• _WHAT THE TASK ASKS_
In the prospect profiles below, how many home runs did Sherten Apostel hit last year?

• _EXTRACT TO READ_
⟨
Sherten Apostel, 3B: Another of Texas' not-quite-ready contingent, Apostel will nevertheless have the opportunity to impress the organization directly. The No. 10 Rangers prospect has above-average power, which manifested itself into a career-high 21 homers last year with Hickory and Down East. Strikeouts (120 in 418 at-bats in 2019) are an issue, though he's certainly not alone in that regard. Although his defense at the hot corner grades out as average, Apostel makes up it for with a strong arm, but his future could lie elsewhere as he grows into his 6-foot-4, 200-pound frame.

Demarcus Evans, RHP: Perhaps no other player has such a golden opportunity to stake a claim to a big league roster spot than relief pitchers. Evans fits nicely into that category on the strength of a robust Minor League career that has produced a 2.53 ERA, a .173 opponents' batting average and a whopping 13.7 strikeouts per nine innings. A starter his first three seasons, the club's No. 22 prospect moved to the bullpen in 2018 and has been nearly unhittable since. Beginning with Hickory and continuing through Frisco last season, the 6-foot-4, 270-pounder is 10-1 with a 1.32 ERA and 203 strikeouts over 116 frames, an average of 15.8 K's per nine. Featuring a 93- to 96-mph fastball and impressive spin rate, Evans' swing-and-miss stuff could land him a spot in a rebuilding Rangers bullpen.
⟩
• _DATASET EXCERPT_
⟨
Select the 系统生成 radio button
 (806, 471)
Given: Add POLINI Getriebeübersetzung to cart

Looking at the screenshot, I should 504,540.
⟩
• _PROBLEM SOLUTION_
21, a career high, with Hickory and Down East.